Not surprisingly, the cut-outs emerged from a process the artist developed while working on the composition of dancing bodies for the Barnes Murals from 1931 to 1932, the related sketches for the Ballets Russes de Monte Carlo production of Rouge et Noir in 1938, and the maquettes for the illustrated book Jazz in 1943 and 1944. By 1946, with The Lyre—a small work comprising a few motifs cut out of blue-colored paper and pasted on two contiguous pieces of beige paper following faint notations in pencil—the artist had elevated the largely hidden, generative phase of his process to a distinctive technique for finished works. By 1948, the walls of Matisse’s bedroom at Villa le Rêve in Vence were covered with what he had begun to call his “decoupages,” in which the biomorphic shapes of leaves, algae, a circus dancer on a ball, a soaring bird, and several snails, flowed across a grid-like ground of layered, colored papers of variable dimensions, sometimes inhabiting the empty space between the sheets, other times serving as the ground for further figuration.
Matisse, of course, was not the first modernist artist to “cut into color.” (See the text Matisse wrote for the book Jazz: “Cutting directly into color reminds me of a sculptor’s carving into stone” (Jazz, Paris: Tériade, 1947, 73–74; in Matisse on Art, trans. Jack D. Flam, New York: Phaidon, 1973, 112.). For precedents, we can look to Pablo Picasso and Georges Braque’s papiers collés of fall 1912, and, a few years later, to Aleksei Kruchenykh and Olga Rozanovà’s tissue paper and fabric cut-outs created for their handmade book, Universal War (1916). Whereas Picasso and Braque preferred to work with cheap, mechanically printed paper—including patterned and faux bois wallpaper, newspaper, popular musical scores, and advertisements—and only occasionally used blue fine art paper or hand-painted paper, Matisse required the modulated surfaces and highly saturated hues produced by brushing gouache onto white wove paper. As the exhibition’s display of these colored sheets makes clear, they functioned as the equivalent of a pure palette, innocent of prior use and cultural signification. They do not register as appropriated or simulated materials (no fake wood grain here), nor even as colored readymades, despite their reliance on an existing line of industrially produced hues and almost rote, serial execution by several assistants. Using unmixed Linel gouache for the most part (and perhaps occasionally, according to one assistant, blending colors), the artist achieved a variety of tones by having the paint diluted with different amounts of water.
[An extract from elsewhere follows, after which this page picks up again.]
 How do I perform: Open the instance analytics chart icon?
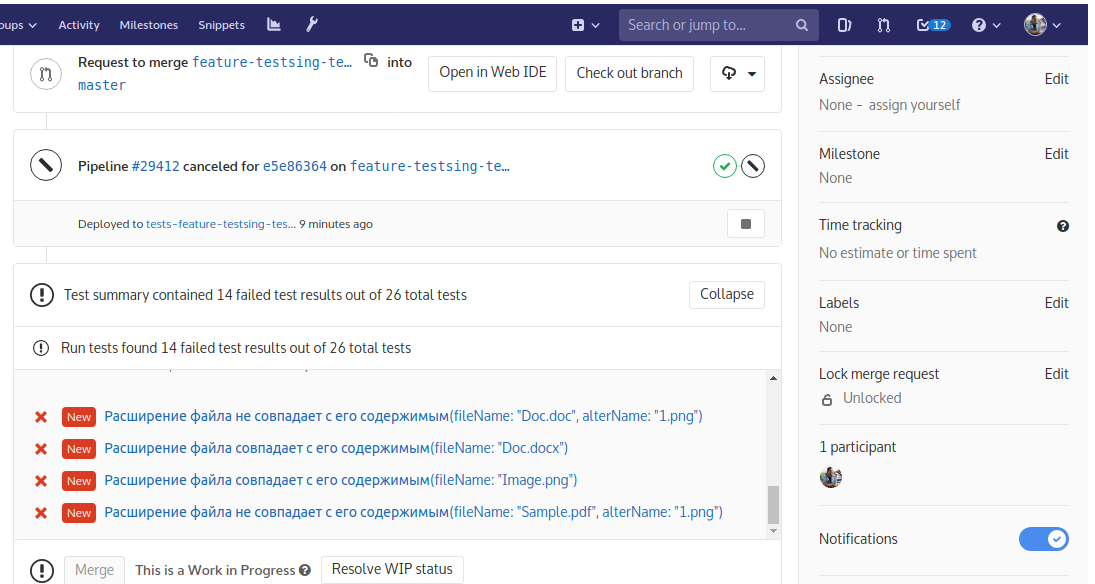[274, 25]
Sometimes Matisse had already white paper painted white to retain the aesthetic unity of the pigmented surfaces, yet he would also turn the side painted white to face the paper or canvas ground. According to the museum conservators Karl Buchberg, Markus Gross, and Stephan Lohrengel, the range of blue tones—the most important color to Matisse—consists entirely of variations of ultramarine.
Picasso also had cut directly into paper in his Cubist collages and often pinned the resulting shapes to a support, but to less sensuous, painterly, and decorative effect. Like most of Matisse’s cut-outs, Picasso’s earliest papiers collés of November to December 1912 have no conventionally drawn lines; instead, the cut edge functions as drawing, articulating shape and spatial position through the operations of scission and placement. A sharp, clear cut defines the contour of a bottle, pipe, glass, or guitar along one edge, only to lapse into neutral, straight-edged ground on the opposite side. Yet, even along the unshaped side, Picasso made the cut-out read as figure against the larger paper support. When drawing in charcoal returned in the collages of late fall of 1912—to contradict a cut profile, confound the spatial positions of layered papers, or introduce a wayward shadow—it further undermined the stability of figure/ground relations. Picasso and Braque also clearly reveled in the semantic play of popular cultural materials, employing fragmented images and words to evoke the café and concert hall, with their liquors, card games, dice, advertisements, and music.
Matisse’s cut-outs initially seem far more simple, deliberately naive, and devoid of such conceptually inventive gestures. Certainly Matisse’s approach contrasts with Picasso and Braque’s ironic use of cheap wallpaper as a pictorial element, with its reference to the incursion of mechanical processes and simulated materials into the spaces of domestic decoration. As the documentary photographs of Matisse’s various residences show, the cut-outs find their ideal habitat in the large, well-appointed bourgeois interior, complete with ornamental fireplace, bookshelves, upholstered furniture, mirrors, screens, rugs, and tables covered with vases, books, and plants. But most of all, the cut-outs require generous expanses of wall onto which the artist projected the mobile forms of nature, blurring the boundaries of exterior and interior, fantasy and everyday reality.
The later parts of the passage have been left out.